英語の技能は「読む」「聴く」「話す」「書く」の四つに分けられるが、最近特に重視されているのが、話す力と書く力。つまり、“実践の場で使える英語”の習得だ。2012年に英語を社内公用語化した楽天はTOEICに加え、話す力を測るスピーキング能力テスト「Versant(ヴァーサント)」の導入を推進。三木谷浩史会長兼社長も「ビジネスには話せる、聴ける力が必要」とプッシュする。

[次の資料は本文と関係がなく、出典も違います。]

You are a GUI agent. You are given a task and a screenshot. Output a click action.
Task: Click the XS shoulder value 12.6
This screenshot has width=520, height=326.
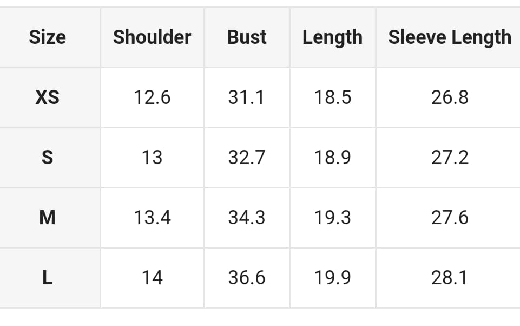point(152,97)
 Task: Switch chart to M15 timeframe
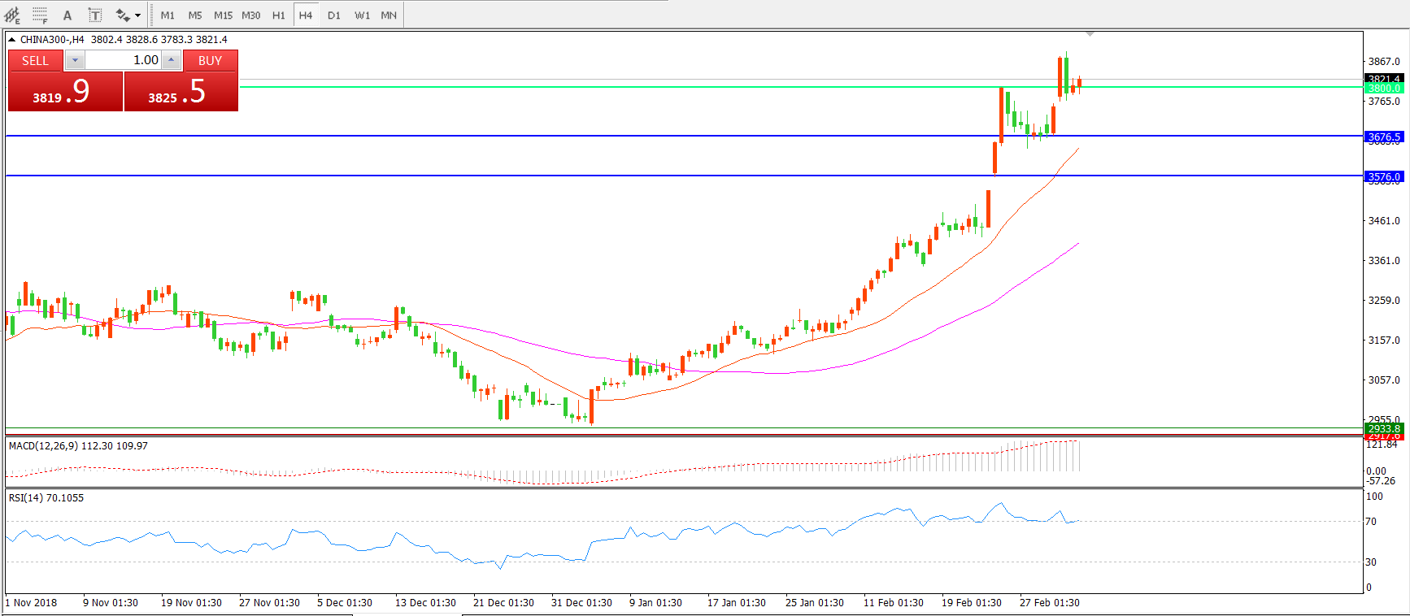223,15
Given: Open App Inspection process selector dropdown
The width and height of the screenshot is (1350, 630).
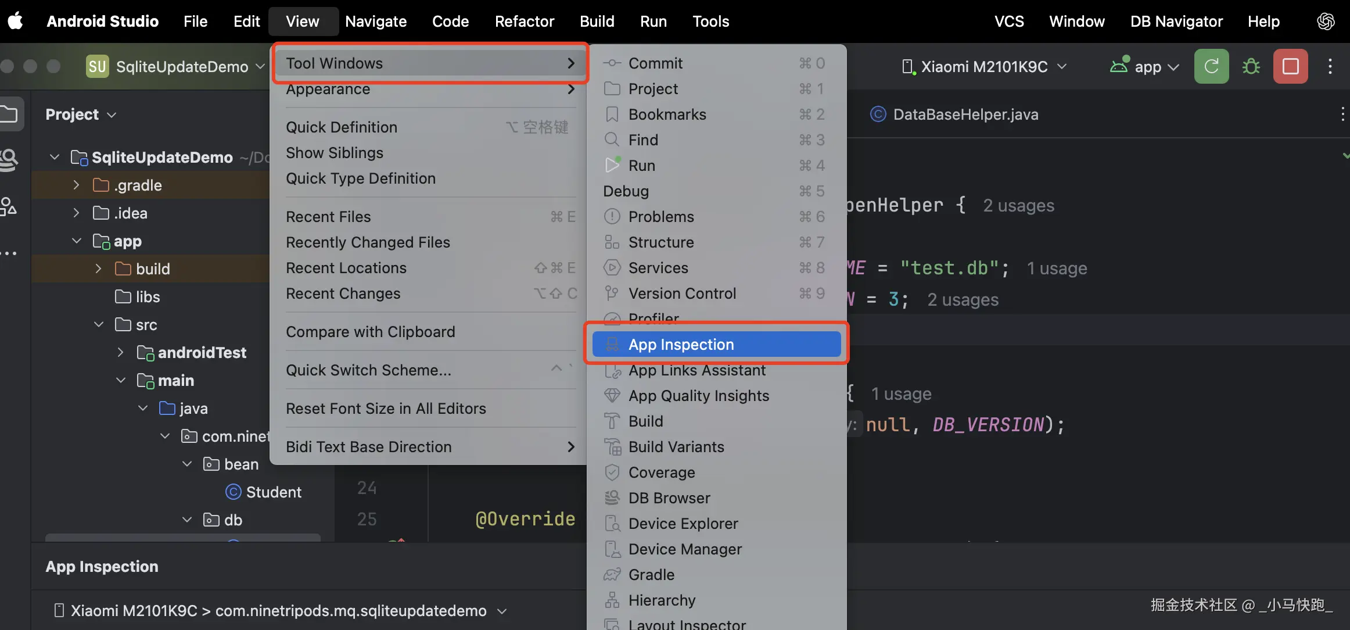Looking at the screenshot, I should (502, 611).
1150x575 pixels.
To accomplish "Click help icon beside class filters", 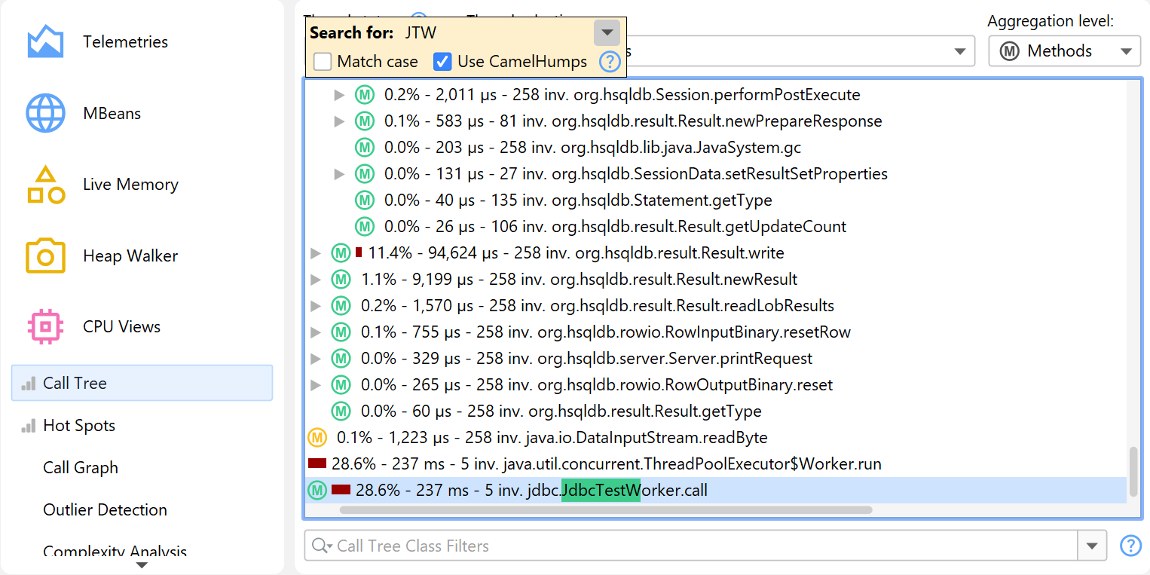I will coord(1130,546).
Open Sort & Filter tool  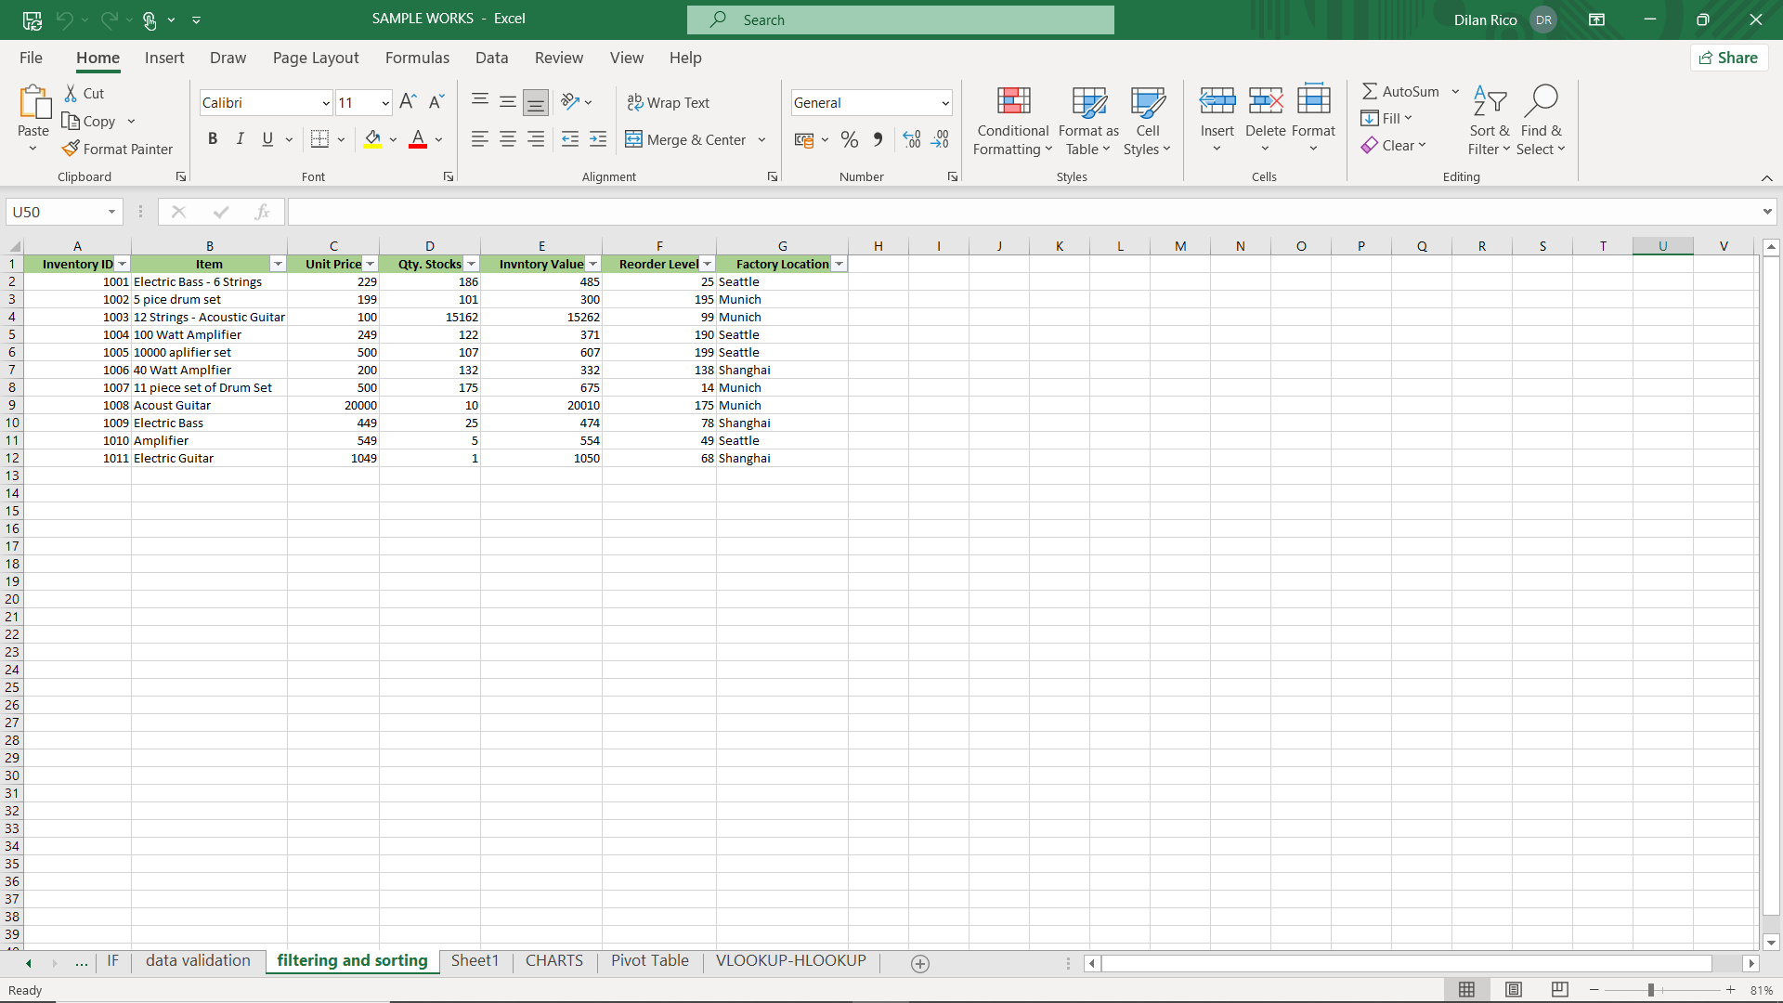pyautogui.click(x=1490, y=121)
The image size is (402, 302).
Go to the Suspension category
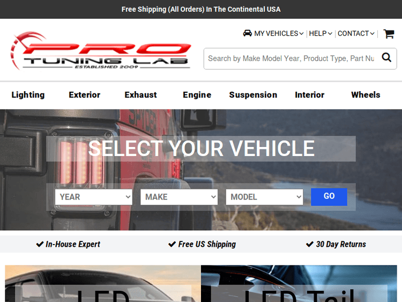tap(253, 95)
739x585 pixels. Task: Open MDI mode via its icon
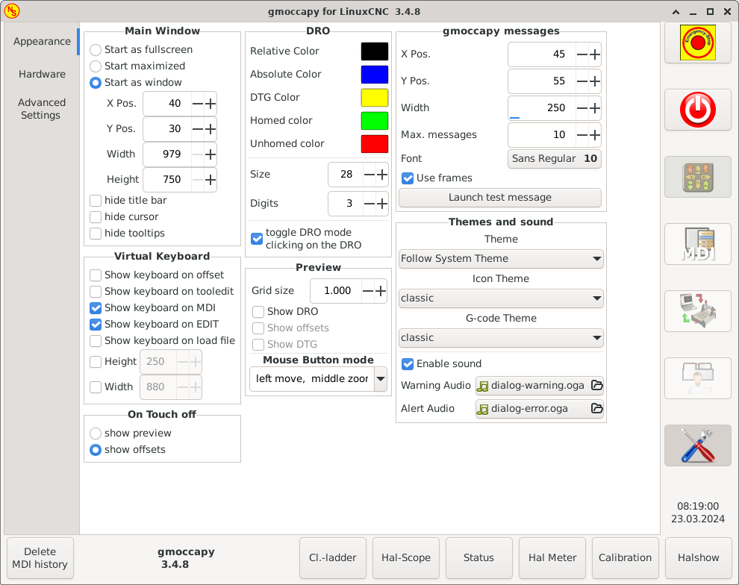click(698, 244)
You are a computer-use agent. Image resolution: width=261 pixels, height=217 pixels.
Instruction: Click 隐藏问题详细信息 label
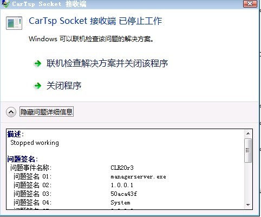(x=47, y=112)
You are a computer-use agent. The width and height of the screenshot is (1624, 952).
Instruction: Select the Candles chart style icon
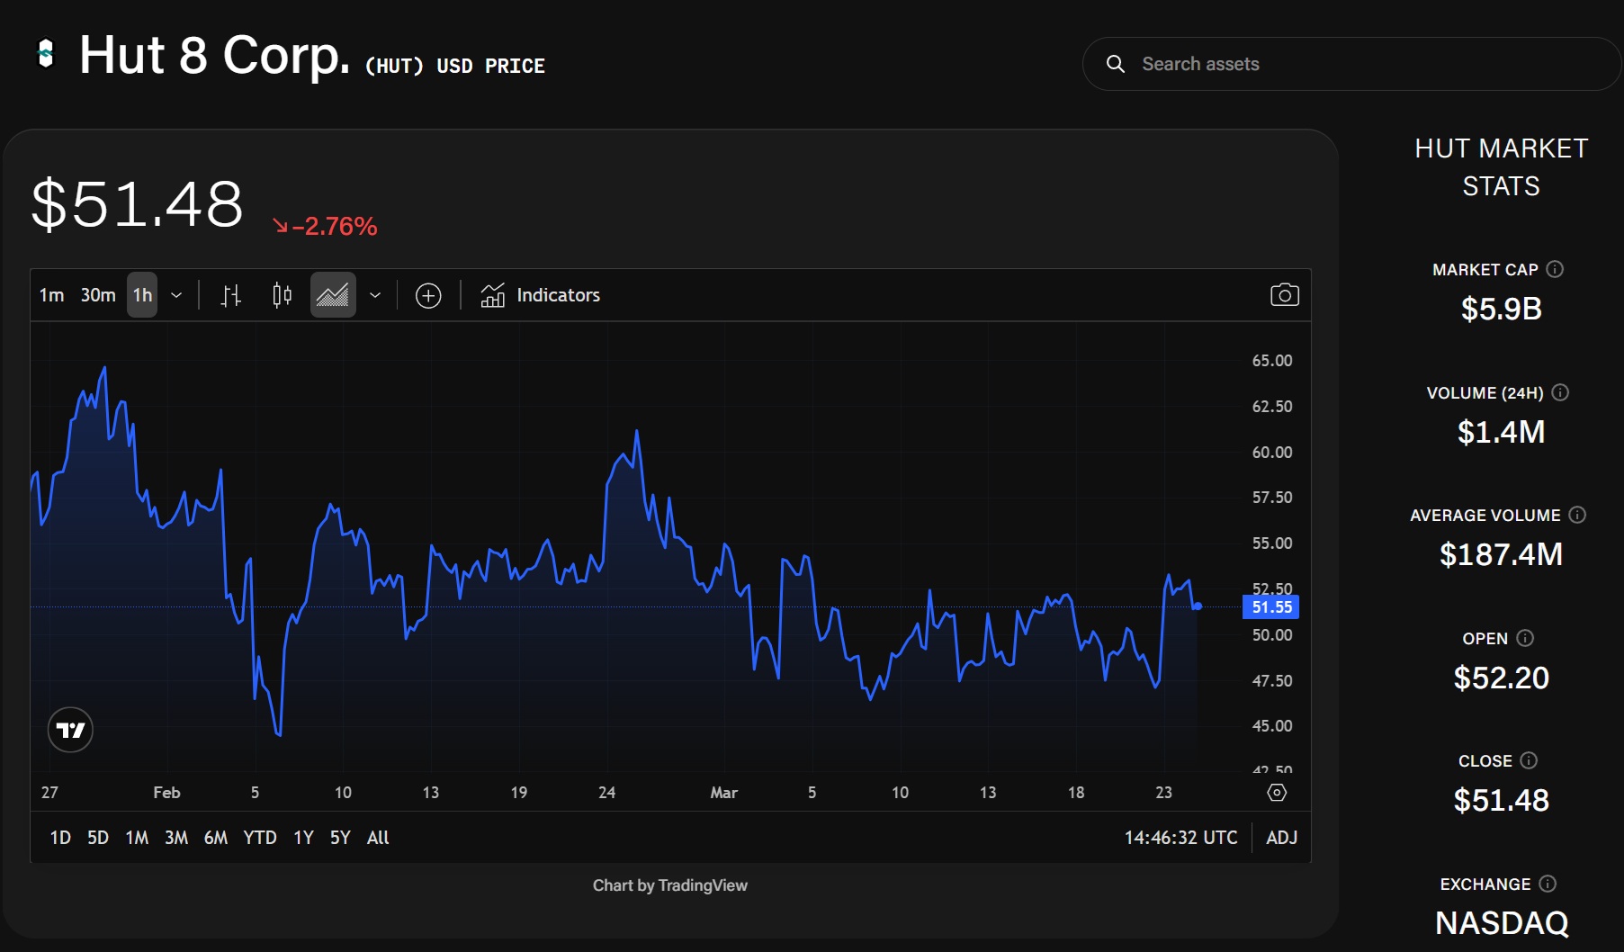282,295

社員を積極的に海外留学させる企業も出てきた。産業機械メーカーの不二越は12年度から、約50人の新卒社員全員を海外留学させている。9月から約2カ月、対象校は米国、カナダ、英国で計10校以上。14年度の新卒社員はTOEICの平均スコアが留学前575点から留学後650点に上昇した。同社の語学留学プログラムを手掛けるのは、大学生中心に海外留学をサポートするイー・エフ・エデュケーション・ファースト・ジャパン。11年に社会人向けのプログラムを開設したが、企業のニーズは高まっているという。